Des chercheurs ont identifié les moyens par lesquels l’eau, approvisionnée par notre sang, traverse la barrière hémato-encéphalique du cerveau, où elle devient alors ce que l’on appelle le « liquide cérébro-spinal ». Ce liquide entoure et protège ce fragile et précieux organe.

Environ un demi-litre d’eau est transporté et transférée à partir de notre sang de cette façon, chaque jour. Bien que les chercheurs savaient déjà que de minces tissus au sein du cerveau, appelés plexus choroïdes, étaient impliqués dans ce processus, ils ne savaient pas encore quelle quantité de liquide cérébro-spinal (ou céphalo-rachidien (LCR)) pourrait être produit.

Grâce aux résultats de cette recherche, nous pouvons enfin avoir la réponse. « C’est une connaissance inédite d’un processus physiologique très important, impliquant l’organe étant de loin le plus complexe du corps humain », explique la neuroscientifique Nanna MacAulay, de l’Université de Copenhague (Danemark).

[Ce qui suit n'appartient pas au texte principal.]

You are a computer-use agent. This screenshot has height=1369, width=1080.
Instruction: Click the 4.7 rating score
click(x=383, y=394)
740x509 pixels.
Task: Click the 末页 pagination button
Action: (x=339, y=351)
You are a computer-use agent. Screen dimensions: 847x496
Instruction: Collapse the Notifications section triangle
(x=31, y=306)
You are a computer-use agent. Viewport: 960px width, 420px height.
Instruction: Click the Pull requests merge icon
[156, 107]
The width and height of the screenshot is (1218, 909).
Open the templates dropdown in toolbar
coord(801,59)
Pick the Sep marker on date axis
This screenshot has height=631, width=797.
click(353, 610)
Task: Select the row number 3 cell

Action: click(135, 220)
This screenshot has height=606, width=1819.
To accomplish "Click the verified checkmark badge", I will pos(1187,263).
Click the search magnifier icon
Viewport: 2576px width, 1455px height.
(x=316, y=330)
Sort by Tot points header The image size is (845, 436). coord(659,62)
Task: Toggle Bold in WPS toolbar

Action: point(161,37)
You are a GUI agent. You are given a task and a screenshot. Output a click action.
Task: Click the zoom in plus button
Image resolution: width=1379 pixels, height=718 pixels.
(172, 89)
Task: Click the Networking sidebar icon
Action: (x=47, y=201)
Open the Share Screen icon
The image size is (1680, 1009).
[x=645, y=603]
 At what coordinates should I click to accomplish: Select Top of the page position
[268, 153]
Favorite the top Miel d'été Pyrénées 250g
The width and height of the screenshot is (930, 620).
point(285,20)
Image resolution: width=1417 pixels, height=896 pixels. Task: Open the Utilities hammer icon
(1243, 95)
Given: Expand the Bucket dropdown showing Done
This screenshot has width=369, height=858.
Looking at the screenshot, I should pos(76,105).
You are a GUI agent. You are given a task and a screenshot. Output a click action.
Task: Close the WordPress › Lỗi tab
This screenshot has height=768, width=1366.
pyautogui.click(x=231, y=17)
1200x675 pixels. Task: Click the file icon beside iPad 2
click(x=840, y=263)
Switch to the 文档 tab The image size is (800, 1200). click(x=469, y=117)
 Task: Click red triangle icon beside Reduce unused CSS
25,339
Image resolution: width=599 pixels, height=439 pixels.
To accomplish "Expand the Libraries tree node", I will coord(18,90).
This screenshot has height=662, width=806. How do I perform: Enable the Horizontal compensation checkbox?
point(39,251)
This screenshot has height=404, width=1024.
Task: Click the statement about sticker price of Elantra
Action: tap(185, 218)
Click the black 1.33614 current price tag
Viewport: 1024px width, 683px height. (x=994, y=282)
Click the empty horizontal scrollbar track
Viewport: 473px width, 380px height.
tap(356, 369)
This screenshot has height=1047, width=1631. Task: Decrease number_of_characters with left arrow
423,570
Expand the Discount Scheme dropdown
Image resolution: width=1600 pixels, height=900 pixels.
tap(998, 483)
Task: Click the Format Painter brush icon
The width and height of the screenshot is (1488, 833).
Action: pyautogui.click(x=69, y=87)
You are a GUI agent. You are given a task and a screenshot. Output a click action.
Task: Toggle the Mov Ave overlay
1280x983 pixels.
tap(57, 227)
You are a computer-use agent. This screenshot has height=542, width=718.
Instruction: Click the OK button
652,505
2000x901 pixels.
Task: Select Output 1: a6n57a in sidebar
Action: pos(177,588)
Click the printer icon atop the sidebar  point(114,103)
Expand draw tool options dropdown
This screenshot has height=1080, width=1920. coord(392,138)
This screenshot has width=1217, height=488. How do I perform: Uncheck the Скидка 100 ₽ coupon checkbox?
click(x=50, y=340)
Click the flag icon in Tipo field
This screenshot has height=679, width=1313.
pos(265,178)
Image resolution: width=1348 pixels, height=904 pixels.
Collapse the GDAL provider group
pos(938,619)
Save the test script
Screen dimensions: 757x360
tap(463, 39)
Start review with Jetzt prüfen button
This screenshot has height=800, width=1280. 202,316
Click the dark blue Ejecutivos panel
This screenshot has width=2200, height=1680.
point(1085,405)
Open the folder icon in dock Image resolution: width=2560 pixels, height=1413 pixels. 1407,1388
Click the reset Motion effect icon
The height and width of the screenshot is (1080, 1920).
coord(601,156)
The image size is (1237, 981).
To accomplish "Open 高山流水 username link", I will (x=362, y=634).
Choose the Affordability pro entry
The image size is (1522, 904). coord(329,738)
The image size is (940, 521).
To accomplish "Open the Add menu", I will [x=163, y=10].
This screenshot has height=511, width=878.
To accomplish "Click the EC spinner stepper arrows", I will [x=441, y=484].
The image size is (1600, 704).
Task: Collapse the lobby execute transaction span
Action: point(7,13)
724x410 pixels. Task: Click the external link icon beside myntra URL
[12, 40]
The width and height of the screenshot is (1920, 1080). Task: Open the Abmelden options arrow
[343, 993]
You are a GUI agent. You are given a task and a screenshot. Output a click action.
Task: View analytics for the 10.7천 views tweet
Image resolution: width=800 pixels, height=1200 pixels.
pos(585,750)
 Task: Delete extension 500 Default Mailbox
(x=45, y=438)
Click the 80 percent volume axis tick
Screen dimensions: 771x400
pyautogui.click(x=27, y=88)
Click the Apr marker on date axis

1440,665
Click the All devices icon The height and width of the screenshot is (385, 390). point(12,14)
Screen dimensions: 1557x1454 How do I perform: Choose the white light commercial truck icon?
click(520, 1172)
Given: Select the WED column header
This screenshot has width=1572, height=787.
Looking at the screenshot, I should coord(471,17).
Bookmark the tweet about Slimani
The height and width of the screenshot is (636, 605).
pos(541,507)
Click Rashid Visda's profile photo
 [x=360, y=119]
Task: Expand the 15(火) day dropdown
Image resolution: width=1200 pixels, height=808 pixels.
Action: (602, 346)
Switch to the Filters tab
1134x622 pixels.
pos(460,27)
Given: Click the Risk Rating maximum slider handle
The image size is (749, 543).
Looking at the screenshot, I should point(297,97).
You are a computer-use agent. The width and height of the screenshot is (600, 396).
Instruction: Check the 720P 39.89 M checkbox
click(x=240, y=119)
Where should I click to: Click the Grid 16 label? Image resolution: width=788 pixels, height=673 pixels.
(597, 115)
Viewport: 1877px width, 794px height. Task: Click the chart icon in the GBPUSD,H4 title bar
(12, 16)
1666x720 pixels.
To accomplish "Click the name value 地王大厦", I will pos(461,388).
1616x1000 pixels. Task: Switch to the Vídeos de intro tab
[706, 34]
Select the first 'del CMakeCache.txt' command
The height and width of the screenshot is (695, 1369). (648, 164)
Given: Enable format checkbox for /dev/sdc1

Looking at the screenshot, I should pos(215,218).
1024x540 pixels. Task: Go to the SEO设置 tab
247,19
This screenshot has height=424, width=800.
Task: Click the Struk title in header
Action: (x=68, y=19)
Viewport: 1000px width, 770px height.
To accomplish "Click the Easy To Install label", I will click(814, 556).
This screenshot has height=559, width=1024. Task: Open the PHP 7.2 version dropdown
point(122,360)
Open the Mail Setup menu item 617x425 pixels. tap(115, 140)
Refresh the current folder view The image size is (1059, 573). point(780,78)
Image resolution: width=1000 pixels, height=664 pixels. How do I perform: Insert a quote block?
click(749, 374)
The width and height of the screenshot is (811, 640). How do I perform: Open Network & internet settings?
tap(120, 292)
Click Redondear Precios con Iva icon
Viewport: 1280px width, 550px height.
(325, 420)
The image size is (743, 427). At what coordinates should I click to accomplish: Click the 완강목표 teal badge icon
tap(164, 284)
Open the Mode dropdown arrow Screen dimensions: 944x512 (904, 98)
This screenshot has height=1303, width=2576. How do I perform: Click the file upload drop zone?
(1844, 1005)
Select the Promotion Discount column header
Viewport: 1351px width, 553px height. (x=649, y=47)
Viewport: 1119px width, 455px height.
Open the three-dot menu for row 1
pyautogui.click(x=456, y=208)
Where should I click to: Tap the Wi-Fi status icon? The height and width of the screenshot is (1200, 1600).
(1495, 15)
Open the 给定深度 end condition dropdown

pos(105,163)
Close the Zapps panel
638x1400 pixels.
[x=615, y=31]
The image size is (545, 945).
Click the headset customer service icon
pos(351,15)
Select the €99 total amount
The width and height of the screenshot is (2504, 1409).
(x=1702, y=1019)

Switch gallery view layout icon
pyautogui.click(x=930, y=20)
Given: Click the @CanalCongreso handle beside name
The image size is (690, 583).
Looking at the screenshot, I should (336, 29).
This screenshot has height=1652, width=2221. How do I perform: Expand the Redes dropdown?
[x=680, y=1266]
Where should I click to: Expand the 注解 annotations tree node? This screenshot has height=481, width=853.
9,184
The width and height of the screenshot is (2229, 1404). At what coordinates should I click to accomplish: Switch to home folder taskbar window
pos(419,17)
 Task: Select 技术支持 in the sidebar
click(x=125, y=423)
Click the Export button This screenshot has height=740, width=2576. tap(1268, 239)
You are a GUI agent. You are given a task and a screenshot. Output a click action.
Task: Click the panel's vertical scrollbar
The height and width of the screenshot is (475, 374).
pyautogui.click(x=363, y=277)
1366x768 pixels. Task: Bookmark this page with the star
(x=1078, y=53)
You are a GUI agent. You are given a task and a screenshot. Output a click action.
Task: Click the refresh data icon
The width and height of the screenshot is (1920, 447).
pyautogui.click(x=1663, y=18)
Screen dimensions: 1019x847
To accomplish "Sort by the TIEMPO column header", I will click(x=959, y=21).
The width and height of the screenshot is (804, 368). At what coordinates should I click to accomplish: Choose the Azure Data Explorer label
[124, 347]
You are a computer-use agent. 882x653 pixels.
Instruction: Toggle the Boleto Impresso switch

« Auparavant, l’on pensait que l’osmose et les forces associées régulaient la façon dont l’eau circulait dans le cerveau pour produire le liquide céphalo-rachidien, mais l’équipe de MacAulay explique qu’un certain nombre d’études ont démontré que le transport osmotique de l’eau ne suffit pas à maintenir les taux de LCR. », ajoute-t-elle.

Afin d’identifier et étudier le mécanisme pouvant être le moteur de ce phénomène, MacAulay et ses collègues ont étudié un modèle de souris où les conditions requises pour le transport de l’eau osmotique étaient absentes. En inhibant les transporteurs d’eau osmotique dans le cerveau des souris vivantes, l’équipe a découvert un transporteur d’ions auparavant inconnu, appelé « co-transporteur NKCC1 » ; il s’est révélé être responsable d’environ la moitié de la production du LCR.

Si le même canal moléculaire peut être manipulé chez l’Homme, il pourrait fournir une manière révolutionnaire d’accéder au système hydrique du cerveau et de le contrôler. Cela permettrait par exemple, d’alléger la pression intracrânienne sans recourir à des opérations chirurgicales invasives, comme percer des trous dans la boîte crânienne afin de drainer le liquide, ou encore enlever des morceaux du crâne.

« Si nous sommes capables de cibler ce transporteur d’ions et d’eau avec des médicaments, cela affectera un certain nombre de troubles impliquant une augmentation de la pression intracrânienne, y compris l’hémorragie cérébrale, les caillots sanguins dans le cerveau et l’hydrocéphalie », explique MacAulay.

Bien entendu, il n’est pas possible de garantir à l’avance et avec certitude, que les résultats observés dans le cas d’études sur les animaux puissent être reproduits dans le cadre de futures recherches impliquant des patients humains. Mais l’équipe semble optimiste, principalement parce que la structure protéique du plexus choroïde est similaire chez les humains.

Si les résultats sont corrects, cela pourrait aboutir à ce que les chercheurs décrivent comme un « changement de paradigme dans le domaine », nous donnant une cible thérapeutique pour traiter les pathologies cérébrales impliquant une pression accrue dans des événements tels que les AVC, ainsi que d’autres cas graves. Ceci afin d’éviter, ou du moins diminuer, les interventions invasives.

« Bien sûr, ce serait révolutionnaire si nous pouvions utiliser ce mécanisme comme cible pour un traitement médical, et réduire ainsi l’apport d’eau au cerveau pour diminuer la pression intracrânienne », explique M. MacAulay. « Dans le pire des cas, lors d’une forte augmentation de cette pression, le patient peut subir des dommages irréversibles et même décéder. Par conséquent, ce mécanisme de base est une découverte importante pour nous ».

Maintenant que nous savons que la production de LCR dépend de bien plus que de « simples » facteurs osmotiques, les chercheurs avancent que les prochaines étapes consisteront à identifier des moyens de contrôler ce canal d’écoulement d’eau dans les membranes basolatérales des cellules. Cela nous permettra un jour d’aider les patients dont la pression cérébrale atteint des niveaux dangereusement élevés.

Les résultats de la recherche ont été publiés dans Nature Communications.